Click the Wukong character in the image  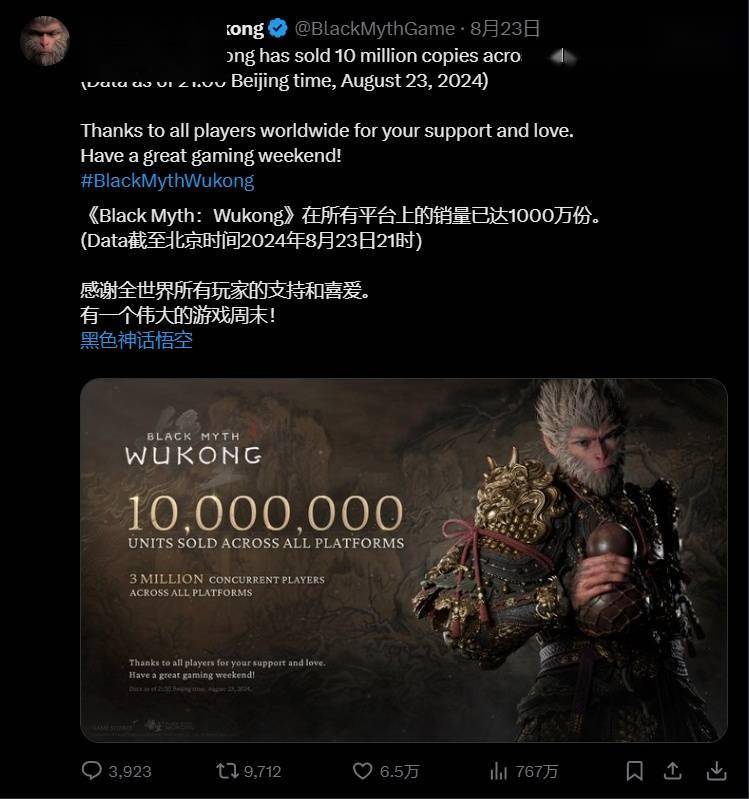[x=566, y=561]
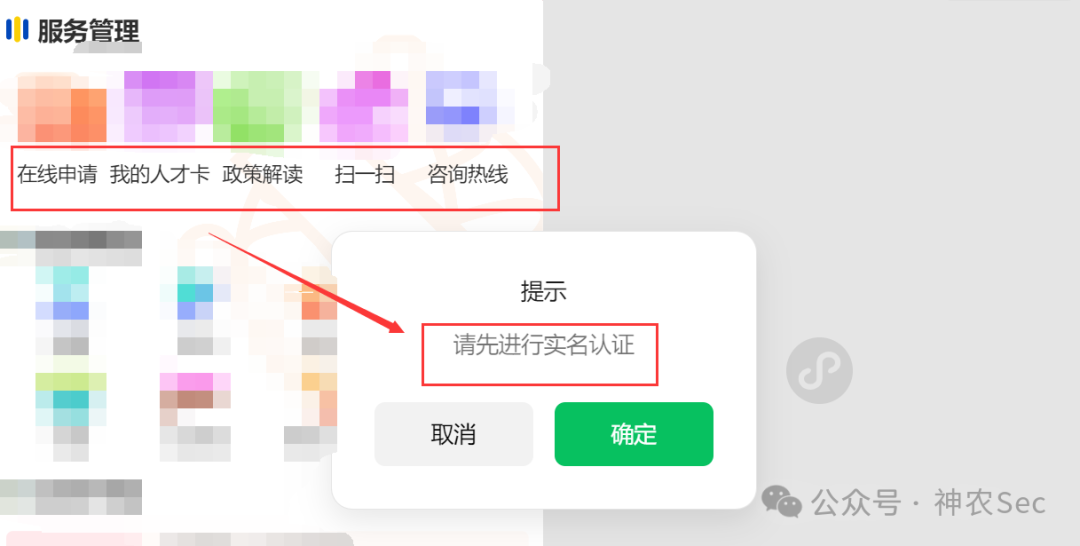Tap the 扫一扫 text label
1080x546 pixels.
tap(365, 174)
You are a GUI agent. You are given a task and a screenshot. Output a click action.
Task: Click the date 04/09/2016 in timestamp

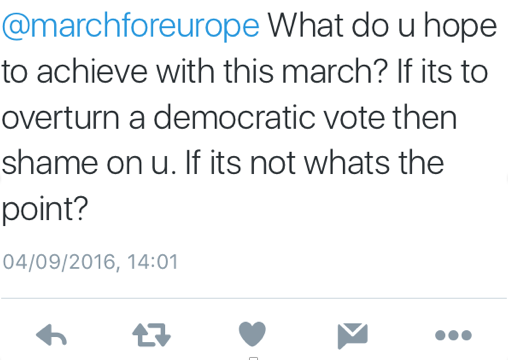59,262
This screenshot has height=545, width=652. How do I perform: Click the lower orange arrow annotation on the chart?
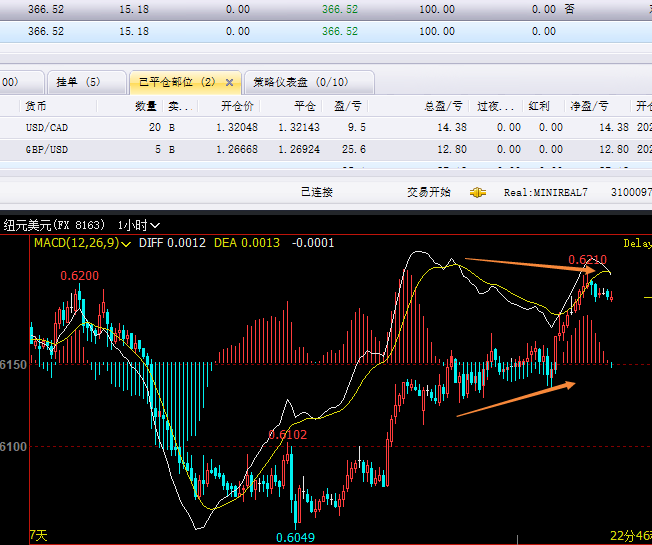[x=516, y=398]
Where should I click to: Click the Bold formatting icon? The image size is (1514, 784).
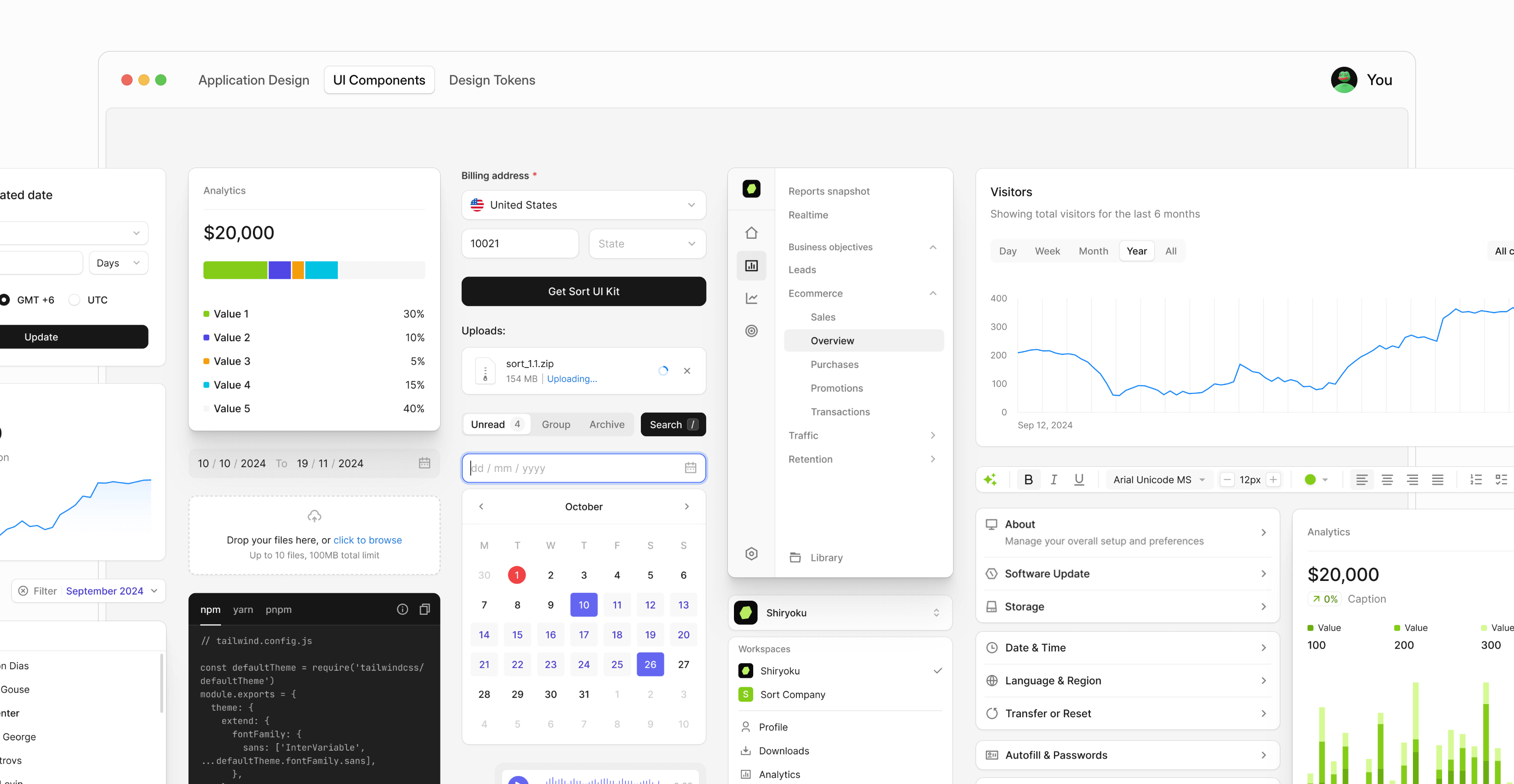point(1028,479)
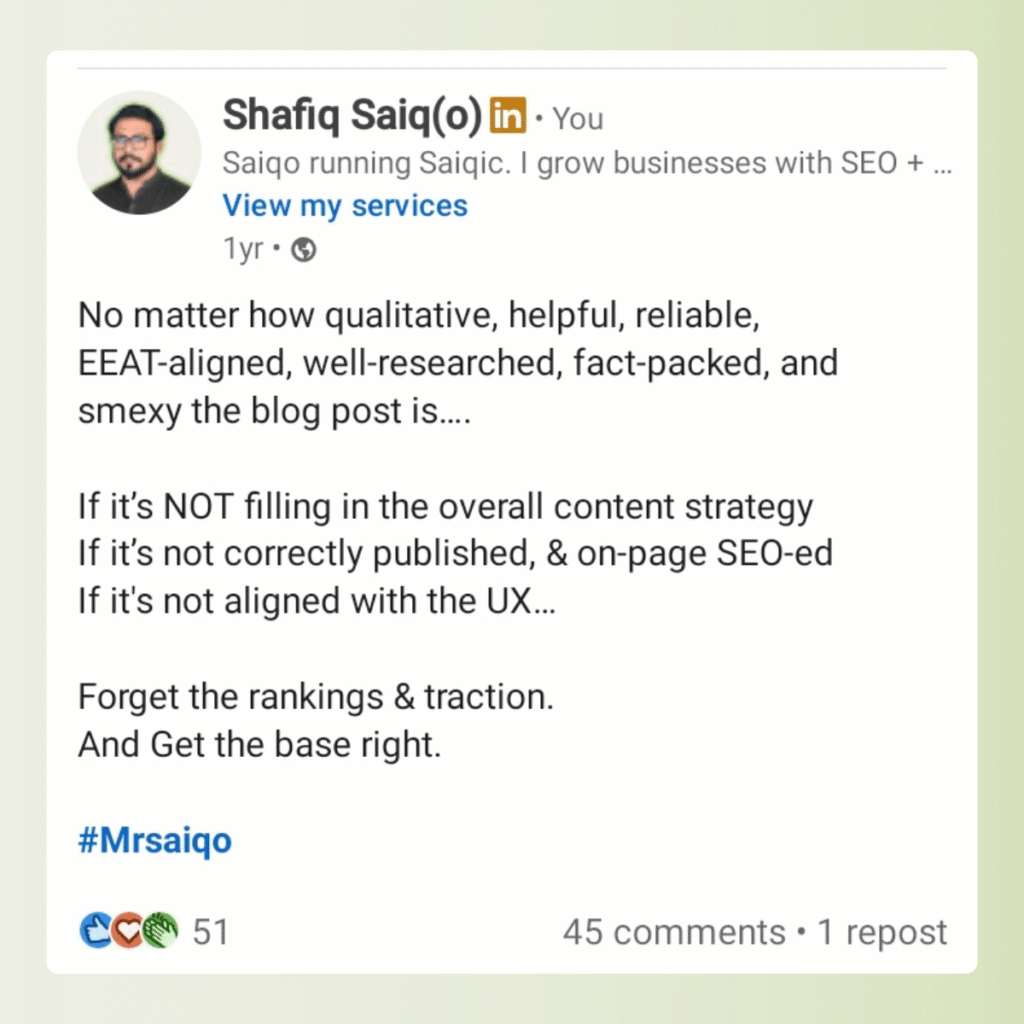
---
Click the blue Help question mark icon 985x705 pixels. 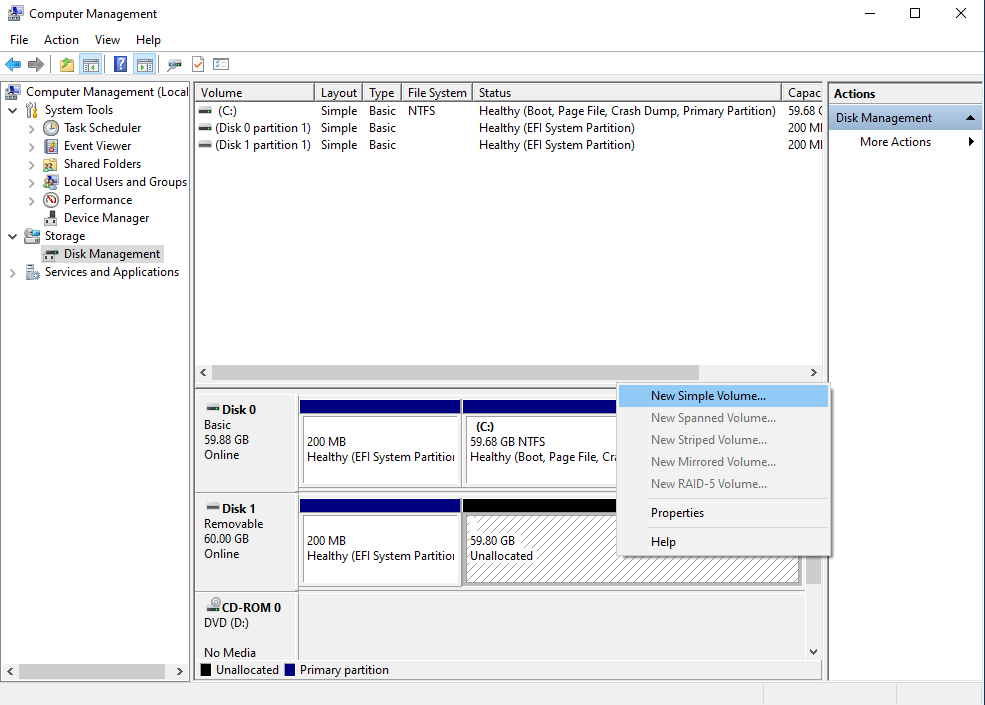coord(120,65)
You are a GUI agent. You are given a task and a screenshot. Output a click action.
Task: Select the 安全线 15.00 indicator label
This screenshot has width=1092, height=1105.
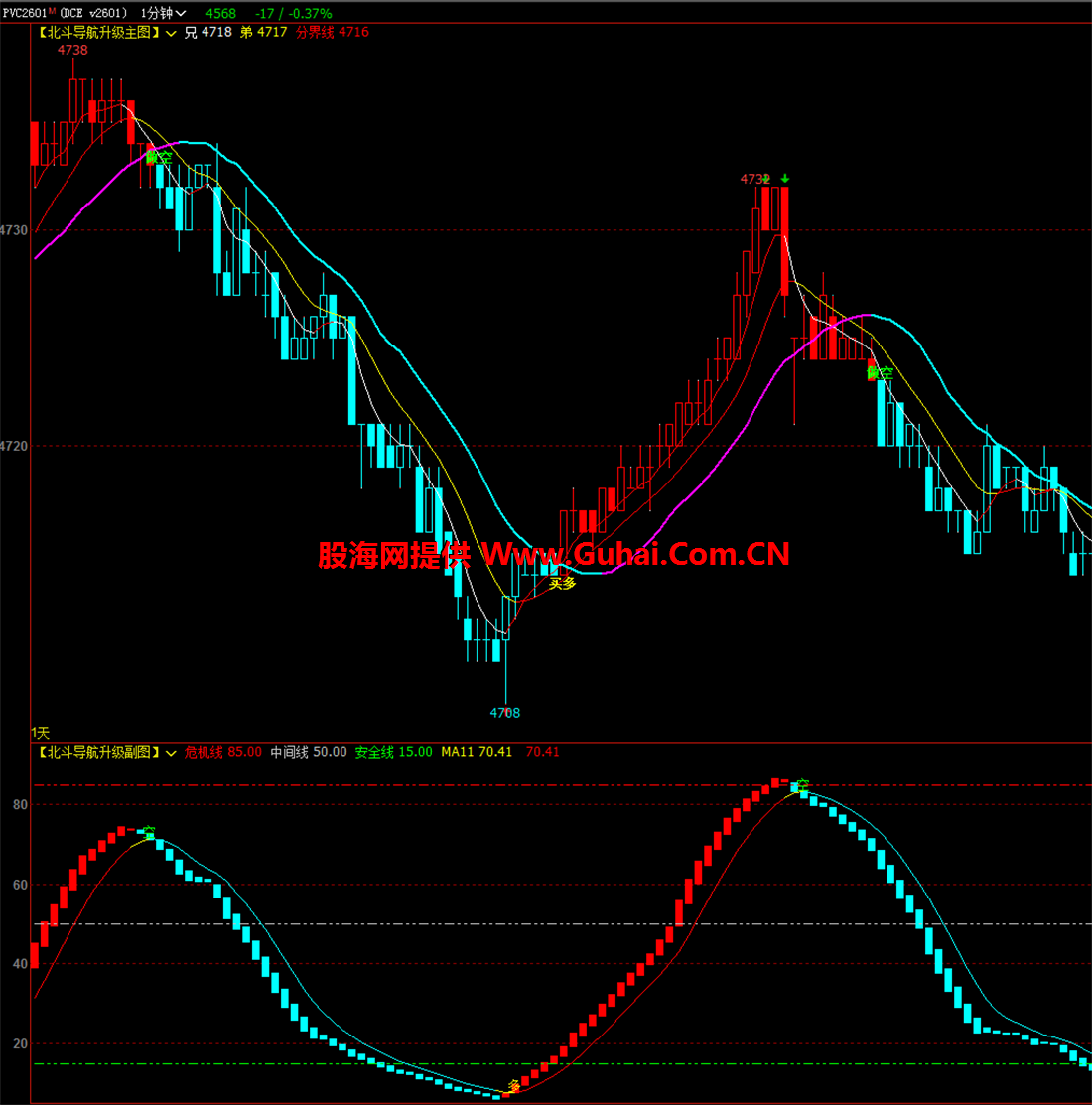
==
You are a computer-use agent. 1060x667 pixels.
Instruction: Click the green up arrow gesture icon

**THE TASK:**
Format the entries in the part that opens with the line containing "This screenshot has height=545, width=652." and closes with the line containing "point(1028,479)" as a two-column CSV with the header columns instruction and click_point, one row per entry. Put each value in a single quoted field, replace any line breaks with spaces, and leave the pictures out.

**OUTPUT FOR THIS TASK:**
instruction,click_point
"This screenshot has height=545, width=652. How do I perform: Click the lower orange arrow annotation on the chart?","[x=516, y=398]"
"Where should I click to: Click the Bold formatting icon? The image size is (1514, 784).","point(1028,479)"